--- START ---

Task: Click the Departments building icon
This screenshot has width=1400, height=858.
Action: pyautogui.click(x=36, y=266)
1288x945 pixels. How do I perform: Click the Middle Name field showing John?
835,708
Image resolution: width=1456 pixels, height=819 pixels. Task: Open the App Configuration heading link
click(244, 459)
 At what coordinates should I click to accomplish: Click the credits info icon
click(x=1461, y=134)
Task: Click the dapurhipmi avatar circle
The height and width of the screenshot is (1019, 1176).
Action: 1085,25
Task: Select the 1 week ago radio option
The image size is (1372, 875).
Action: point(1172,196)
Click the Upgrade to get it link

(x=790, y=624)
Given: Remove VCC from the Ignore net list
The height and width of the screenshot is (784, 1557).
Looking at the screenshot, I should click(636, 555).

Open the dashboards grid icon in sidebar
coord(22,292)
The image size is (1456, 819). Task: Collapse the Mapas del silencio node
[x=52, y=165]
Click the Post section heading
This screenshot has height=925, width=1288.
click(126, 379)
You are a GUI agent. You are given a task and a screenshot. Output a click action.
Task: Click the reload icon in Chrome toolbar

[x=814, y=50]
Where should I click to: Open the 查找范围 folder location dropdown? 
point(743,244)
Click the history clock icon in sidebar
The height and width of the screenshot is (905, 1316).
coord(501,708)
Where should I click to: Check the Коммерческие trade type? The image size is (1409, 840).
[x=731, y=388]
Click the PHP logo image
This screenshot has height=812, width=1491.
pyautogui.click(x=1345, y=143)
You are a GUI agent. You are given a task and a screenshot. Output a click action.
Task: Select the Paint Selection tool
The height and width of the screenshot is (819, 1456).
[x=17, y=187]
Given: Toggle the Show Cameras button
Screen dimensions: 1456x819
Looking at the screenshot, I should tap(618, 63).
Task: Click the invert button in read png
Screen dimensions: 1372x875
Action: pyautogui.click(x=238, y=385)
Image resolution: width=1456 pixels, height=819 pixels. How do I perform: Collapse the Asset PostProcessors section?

--- END ---

Print the listing above in its entirety, with every line exact.

- [Solution below]
Task: Click the Departments building icon
This screenshot has width=1400, height=858.
Action: pyautogui.click(x=36, y=266)
1288x945 pixels. How do I perform: Click the Middle Name field showing John?
835,708
Image resolution: width=1456 pixels, height=819 pixels. Task: Open the App Configuration heading link
click(244, 459)
 At what coordinates should I click to accomplish: Click the credits info icon
click(x=1461, y=134)
Task: Click the dapurhipmi avatar circle
The height and width of the screenshot is (1019, 1176).
Action: 1085,25
Task: Select the 1 week ago radio option
The image size is (1372, 875).
Action: point(1172,196)
Click the Upgrade to get it link

(x=790, y=624)
Given: Remove VCC from the Ignore net list
The height and width of the screenshot is (784, 1557).
Looking at the screenshot, I should click(636, 555).

Open the dashboards grid icon in sidebar
coord(22,292)
The image size is (1456, 819). Task: Collapse the Mapas del silencio node
[x=52, y=165]
Click the Post section heading
This screenshot has height=925, width=1288.
click(126, 379)
You are a GUI agent. You are given a task and a screenshot. Output a click action.
Task: Click the reload icon in Chrome toolbar

[x=814, y=50]
Where should I click to: Open the 查找范围 folder location dropdown? 
point(743,244)
Click the history clock icon in sidebar
The height and width of the screenshot is (905, 1316).
coord(501,708)
Where should I click to: Check the Коммерческие trade type? The image size is (1409, 840).
[x=731, y=388]
Click the PHP logo image
This screenshot has height=812, width=1491.
pyautogui.click(x=1345, y=143)
You are a GUI agent. You are given a task and a screenshot. Output a click action.
Task: Select the Paint Selection tool
The height and width of the screenshot is (819, 1456).
[x=17, y=187]
Given: Toggle the Show Cameras button
Screen dimensions: 1456x819
Looking at the screenshot, I should tap(618, 63).
Task: Click the invert button in read png
Screen dimensions: 1372x875
Action: pyautogui.click(x=238, y=385)
Image resolution: width=1456 pixels, height=819 pixels. How do I perform: Collapse the Asset PostProcessors section?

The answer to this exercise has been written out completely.